What the task requires >> The required output is the stretch from the line containing "Viewport: 386px width, 361px" through the line containing "You are a computer-use" in the records below, unaltered and with no pictures.

Data in this exercise >>
BEGIN
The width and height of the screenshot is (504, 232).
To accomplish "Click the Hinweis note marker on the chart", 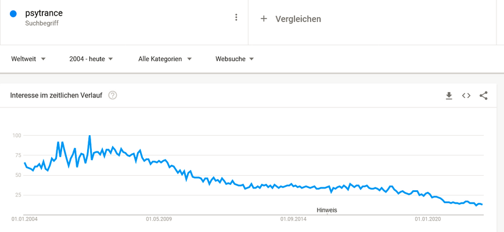I will click(327, 211).
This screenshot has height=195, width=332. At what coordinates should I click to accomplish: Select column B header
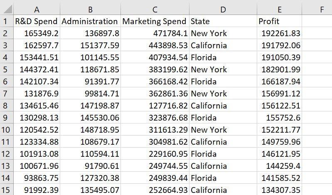click(x=91, y=9)

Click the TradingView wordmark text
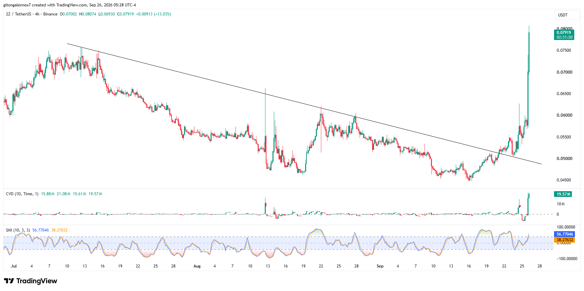(37, 281)
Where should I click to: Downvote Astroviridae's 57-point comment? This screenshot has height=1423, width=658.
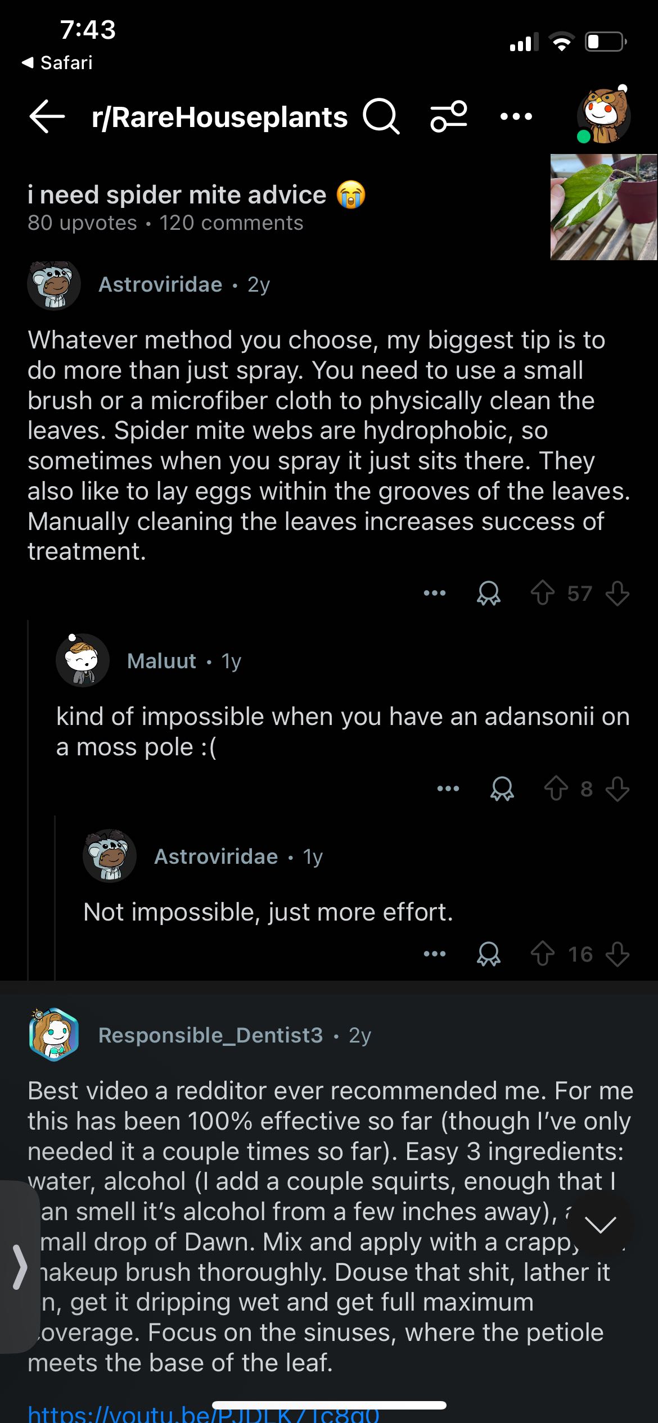pyautogui.click(x=618, y=593)
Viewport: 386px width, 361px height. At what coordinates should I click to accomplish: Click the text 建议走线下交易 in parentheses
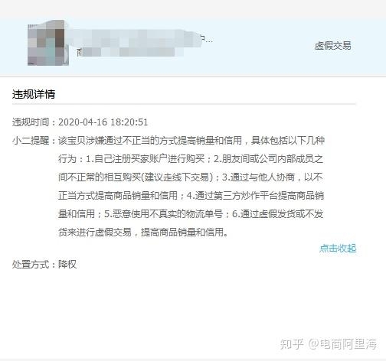(177, 177)
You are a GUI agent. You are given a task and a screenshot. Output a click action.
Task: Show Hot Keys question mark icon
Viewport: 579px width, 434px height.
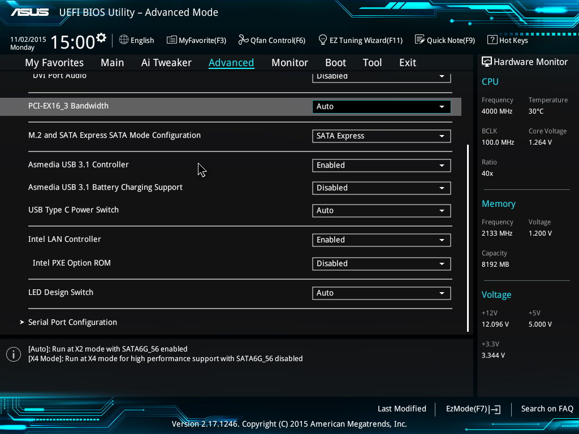click(x=492, y=40)
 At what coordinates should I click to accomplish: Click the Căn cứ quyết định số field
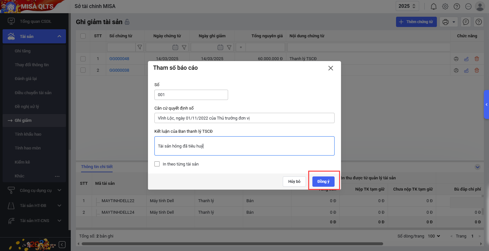coord(244,118)
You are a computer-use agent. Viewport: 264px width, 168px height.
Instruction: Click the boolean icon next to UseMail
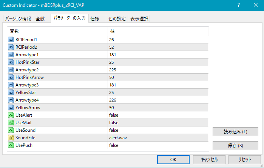point(11,123)
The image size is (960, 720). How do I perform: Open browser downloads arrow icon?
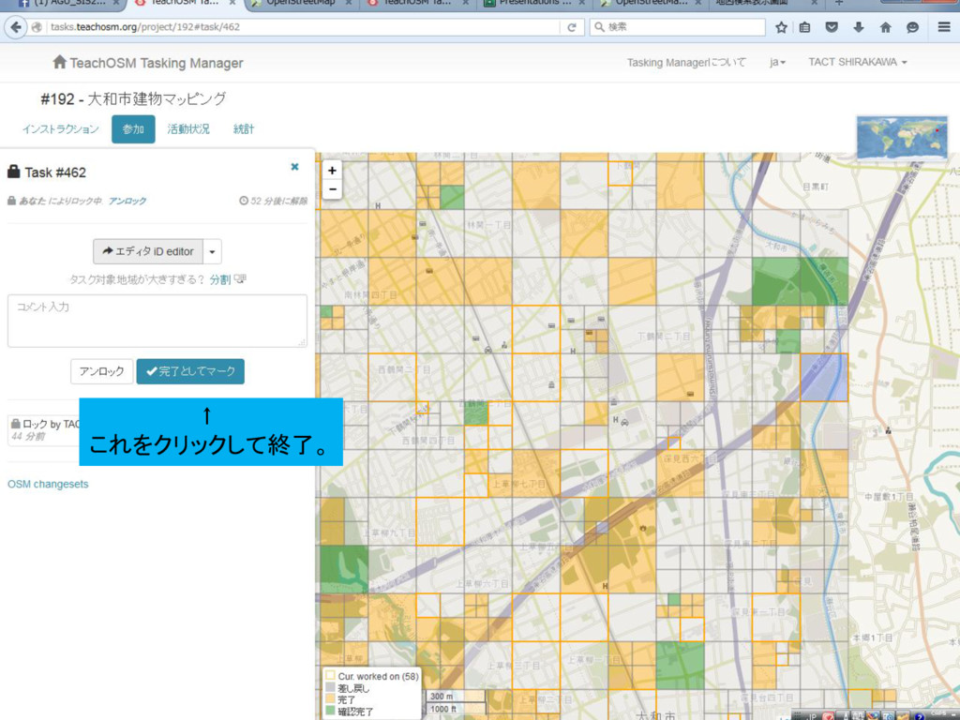(x=859, y=27)
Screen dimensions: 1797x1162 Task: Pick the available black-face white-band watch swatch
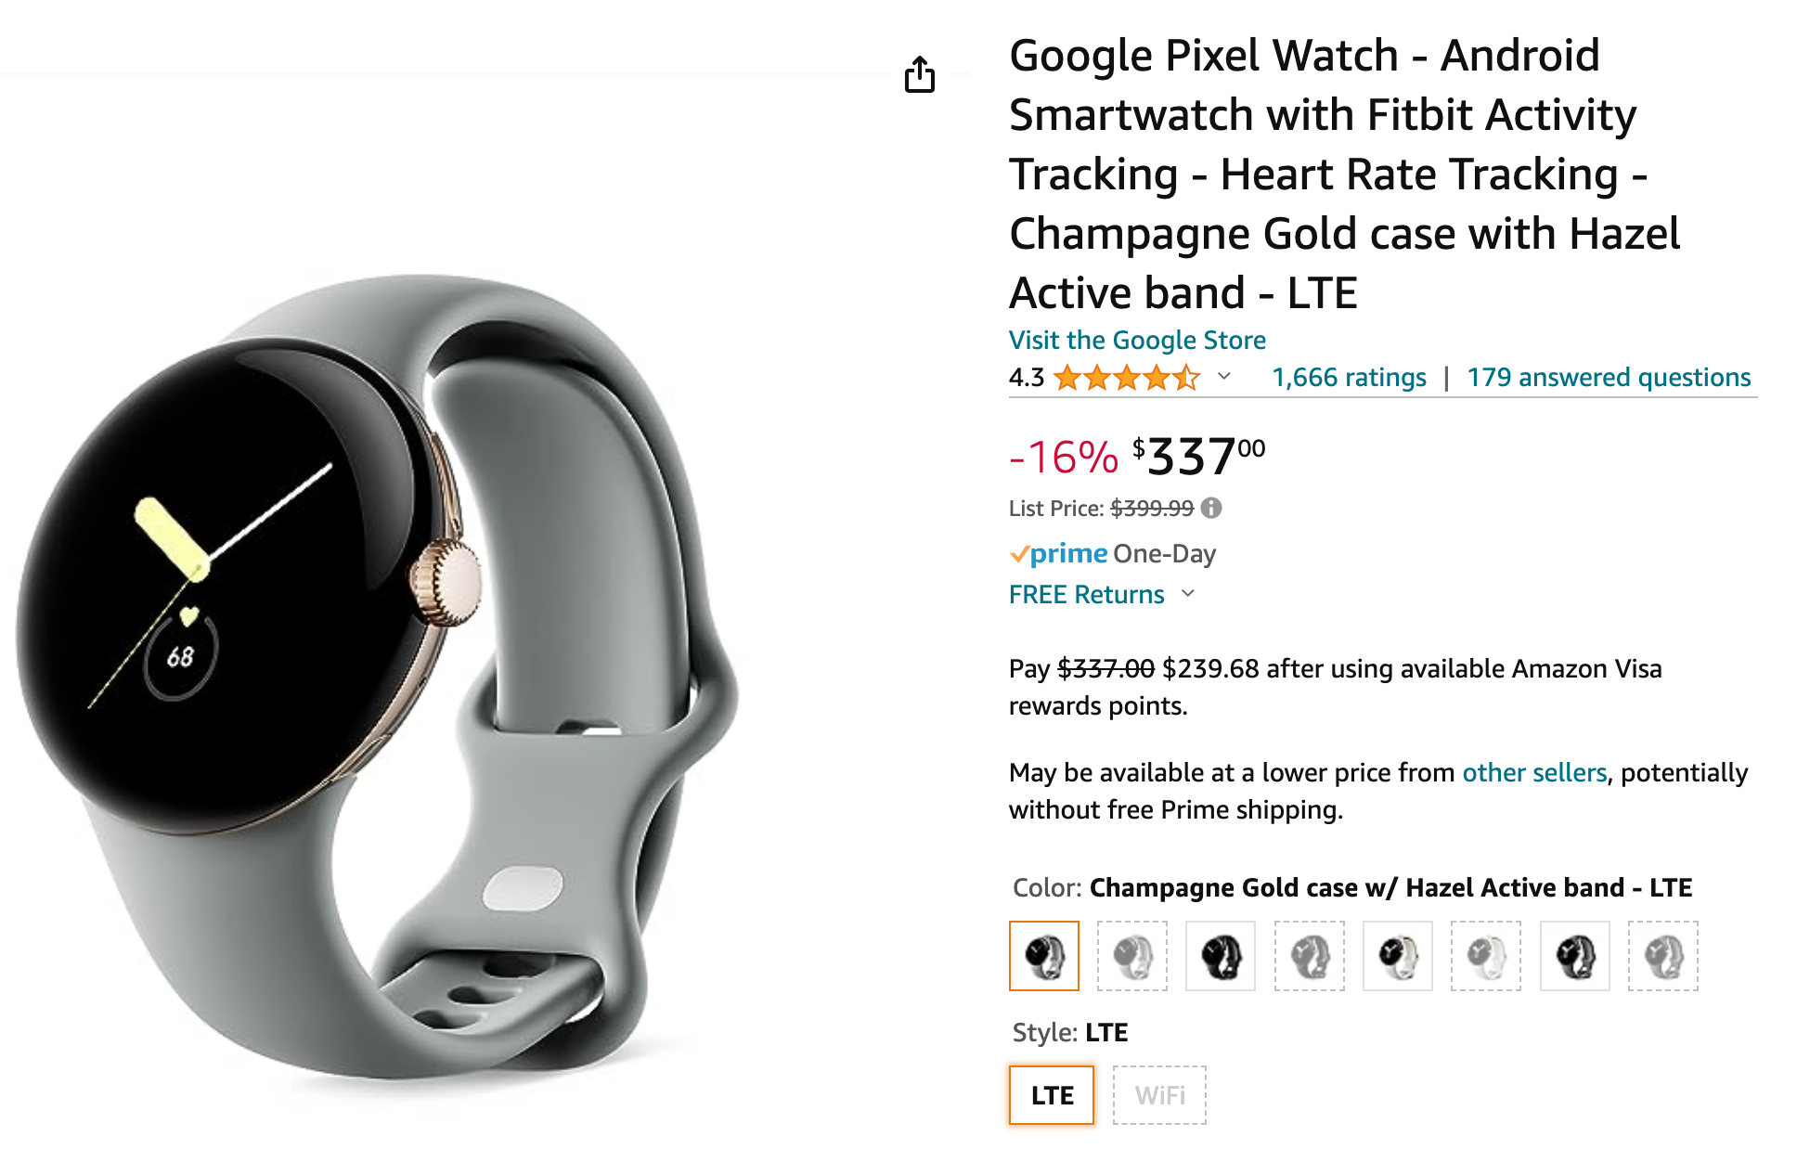pyautogui.click(x=1398, y=956)
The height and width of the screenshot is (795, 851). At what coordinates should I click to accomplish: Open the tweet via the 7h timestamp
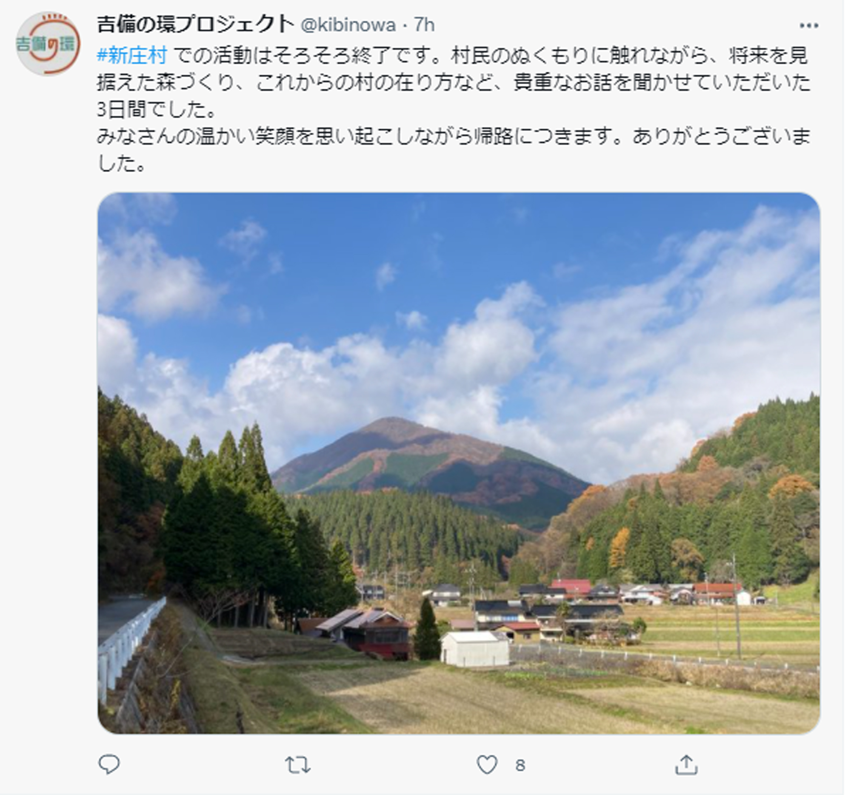(x=424, y=25)
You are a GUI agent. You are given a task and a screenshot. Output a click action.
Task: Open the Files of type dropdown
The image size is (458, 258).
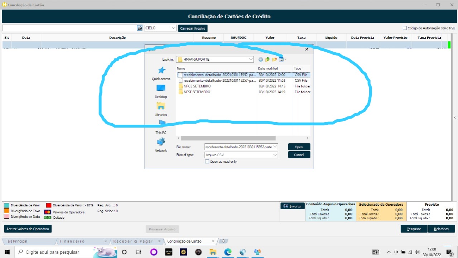pyautogui.click(x=275, y=155)
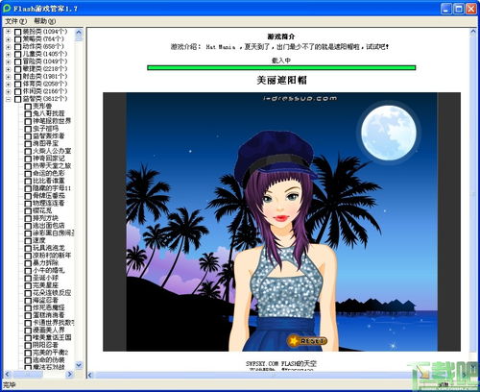Click the game list scroll-left arrow
Screen dimensions: 480x392
point(8,374)
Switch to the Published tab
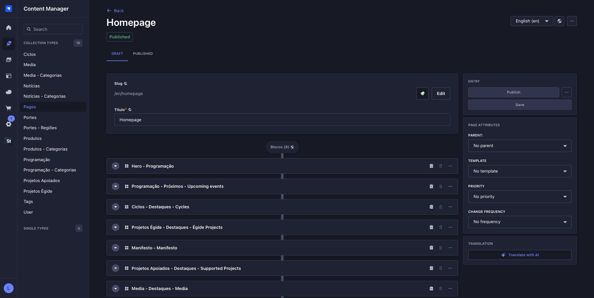 (x=143, y=54)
END
Result of this exercise >>
Viewport: 386px width, 361px height. At what coordinates should I click to accomplish: Click the text 建议走线下交易 in parentheses
(177, 177)
You are a GUI agent. You are given a task and a screenshot. Output a click action.
Task: Show Hot Keys question mark icon
Viewport: 579px width, 434px height.
click(x=492, y=40)
 At what coordinates should I click to accomplish: Click the Căn cứ quyết định số field
coord(244,118)
You are a computer-use agent. Viewport: 264px width, 168px height.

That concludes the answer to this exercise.